Do this: Copy out the material from the line with "Select the Radial gradient style" to the line with "This screenshot has height=980, width=1225.", reproducing each line character for character.

Provided entries:
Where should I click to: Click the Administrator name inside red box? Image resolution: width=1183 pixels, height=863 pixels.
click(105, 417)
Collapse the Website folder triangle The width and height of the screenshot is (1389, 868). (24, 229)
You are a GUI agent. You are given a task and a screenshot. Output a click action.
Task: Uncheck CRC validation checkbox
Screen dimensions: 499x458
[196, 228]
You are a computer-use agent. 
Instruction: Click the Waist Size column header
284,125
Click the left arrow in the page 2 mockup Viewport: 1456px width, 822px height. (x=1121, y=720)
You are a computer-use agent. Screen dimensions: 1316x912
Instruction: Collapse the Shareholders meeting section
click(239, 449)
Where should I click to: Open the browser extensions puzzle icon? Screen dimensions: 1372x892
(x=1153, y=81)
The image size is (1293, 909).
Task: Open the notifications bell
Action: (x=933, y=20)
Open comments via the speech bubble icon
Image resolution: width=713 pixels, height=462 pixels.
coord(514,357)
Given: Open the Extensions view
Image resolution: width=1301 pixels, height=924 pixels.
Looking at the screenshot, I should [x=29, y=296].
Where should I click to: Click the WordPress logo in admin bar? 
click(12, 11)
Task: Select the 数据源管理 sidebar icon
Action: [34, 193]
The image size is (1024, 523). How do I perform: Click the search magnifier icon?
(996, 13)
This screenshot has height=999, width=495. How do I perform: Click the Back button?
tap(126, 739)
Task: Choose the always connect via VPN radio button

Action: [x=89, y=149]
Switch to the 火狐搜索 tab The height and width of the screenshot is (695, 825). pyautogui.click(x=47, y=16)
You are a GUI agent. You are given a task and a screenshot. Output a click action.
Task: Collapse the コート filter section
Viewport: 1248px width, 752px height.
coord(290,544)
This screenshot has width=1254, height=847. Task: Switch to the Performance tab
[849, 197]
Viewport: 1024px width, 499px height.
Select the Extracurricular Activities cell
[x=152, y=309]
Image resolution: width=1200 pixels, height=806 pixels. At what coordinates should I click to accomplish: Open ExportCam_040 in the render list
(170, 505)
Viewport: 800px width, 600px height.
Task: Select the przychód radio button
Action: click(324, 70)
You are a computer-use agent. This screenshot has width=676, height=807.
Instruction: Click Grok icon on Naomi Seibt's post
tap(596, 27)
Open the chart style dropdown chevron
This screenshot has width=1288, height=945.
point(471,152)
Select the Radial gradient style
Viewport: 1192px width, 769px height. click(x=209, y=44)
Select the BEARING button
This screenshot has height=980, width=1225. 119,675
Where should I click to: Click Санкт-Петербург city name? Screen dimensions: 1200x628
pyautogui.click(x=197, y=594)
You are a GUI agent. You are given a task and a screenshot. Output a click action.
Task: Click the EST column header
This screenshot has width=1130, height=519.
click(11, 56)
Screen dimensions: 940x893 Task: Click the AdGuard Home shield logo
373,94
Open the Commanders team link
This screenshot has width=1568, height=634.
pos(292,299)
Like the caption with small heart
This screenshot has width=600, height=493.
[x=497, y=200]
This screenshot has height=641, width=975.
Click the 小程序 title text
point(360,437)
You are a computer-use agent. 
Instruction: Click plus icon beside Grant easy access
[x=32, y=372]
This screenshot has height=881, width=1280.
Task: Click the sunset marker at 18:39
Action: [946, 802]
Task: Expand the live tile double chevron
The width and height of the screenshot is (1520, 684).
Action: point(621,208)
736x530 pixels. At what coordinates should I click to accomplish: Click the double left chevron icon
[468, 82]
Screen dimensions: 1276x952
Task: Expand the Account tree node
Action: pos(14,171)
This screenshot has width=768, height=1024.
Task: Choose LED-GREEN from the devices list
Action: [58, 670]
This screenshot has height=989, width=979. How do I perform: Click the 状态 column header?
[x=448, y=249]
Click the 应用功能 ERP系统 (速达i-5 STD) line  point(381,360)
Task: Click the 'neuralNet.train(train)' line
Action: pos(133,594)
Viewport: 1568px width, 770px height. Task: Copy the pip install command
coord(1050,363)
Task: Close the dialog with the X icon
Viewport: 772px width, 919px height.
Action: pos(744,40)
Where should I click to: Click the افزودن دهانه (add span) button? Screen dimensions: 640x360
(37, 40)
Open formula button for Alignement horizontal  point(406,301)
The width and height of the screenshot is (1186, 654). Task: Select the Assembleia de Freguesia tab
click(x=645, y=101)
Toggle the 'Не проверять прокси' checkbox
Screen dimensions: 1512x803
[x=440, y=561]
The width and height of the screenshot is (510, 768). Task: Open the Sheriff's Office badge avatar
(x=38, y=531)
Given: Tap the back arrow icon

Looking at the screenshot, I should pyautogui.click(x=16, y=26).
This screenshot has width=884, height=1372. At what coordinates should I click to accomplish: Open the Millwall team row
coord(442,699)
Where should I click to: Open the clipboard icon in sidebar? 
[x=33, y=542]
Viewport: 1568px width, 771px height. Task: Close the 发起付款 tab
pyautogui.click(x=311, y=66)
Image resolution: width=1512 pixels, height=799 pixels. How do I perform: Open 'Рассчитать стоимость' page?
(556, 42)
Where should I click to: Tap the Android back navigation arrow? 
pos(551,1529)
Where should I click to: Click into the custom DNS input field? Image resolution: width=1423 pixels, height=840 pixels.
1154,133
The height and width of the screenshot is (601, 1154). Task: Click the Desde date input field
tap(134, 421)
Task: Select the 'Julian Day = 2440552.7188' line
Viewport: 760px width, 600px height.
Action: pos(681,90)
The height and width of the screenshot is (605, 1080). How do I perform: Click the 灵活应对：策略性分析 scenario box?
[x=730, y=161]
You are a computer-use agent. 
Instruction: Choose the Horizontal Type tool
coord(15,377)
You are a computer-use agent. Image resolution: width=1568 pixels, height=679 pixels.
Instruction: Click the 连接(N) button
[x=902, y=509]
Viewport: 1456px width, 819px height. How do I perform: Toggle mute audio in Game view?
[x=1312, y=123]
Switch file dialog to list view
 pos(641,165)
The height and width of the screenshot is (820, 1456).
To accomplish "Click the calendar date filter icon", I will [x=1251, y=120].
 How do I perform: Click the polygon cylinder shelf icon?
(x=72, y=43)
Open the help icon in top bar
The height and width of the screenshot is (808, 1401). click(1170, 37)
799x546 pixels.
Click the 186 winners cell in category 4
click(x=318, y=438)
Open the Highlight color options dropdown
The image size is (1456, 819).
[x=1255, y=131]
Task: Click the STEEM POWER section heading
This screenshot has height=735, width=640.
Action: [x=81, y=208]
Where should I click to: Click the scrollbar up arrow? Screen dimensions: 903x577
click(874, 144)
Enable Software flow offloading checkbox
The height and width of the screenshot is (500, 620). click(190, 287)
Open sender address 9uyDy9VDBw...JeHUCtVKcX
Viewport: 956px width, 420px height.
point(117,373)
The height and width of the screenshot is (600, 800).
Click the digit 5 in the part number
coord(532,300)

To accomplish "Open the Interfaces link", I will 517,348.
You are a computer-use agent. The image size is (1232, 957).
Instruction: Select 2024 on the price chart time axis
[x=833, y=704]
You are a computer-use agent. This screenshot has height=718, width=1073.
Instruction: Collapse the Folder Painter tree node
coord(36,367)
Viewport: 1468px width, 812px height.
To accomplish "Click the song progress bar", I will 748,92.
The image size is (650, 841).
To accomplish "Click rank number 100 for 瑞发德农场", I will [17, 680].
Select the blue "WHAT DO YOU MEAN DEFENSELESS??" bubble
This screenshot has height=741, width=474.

Answer to the task:
Select the Radial gradient style
Viewport: 1192px width, 769px height. click(x=209, y=44)
Select the BEARING button
This screenshot has height=980, width=1225. 119,675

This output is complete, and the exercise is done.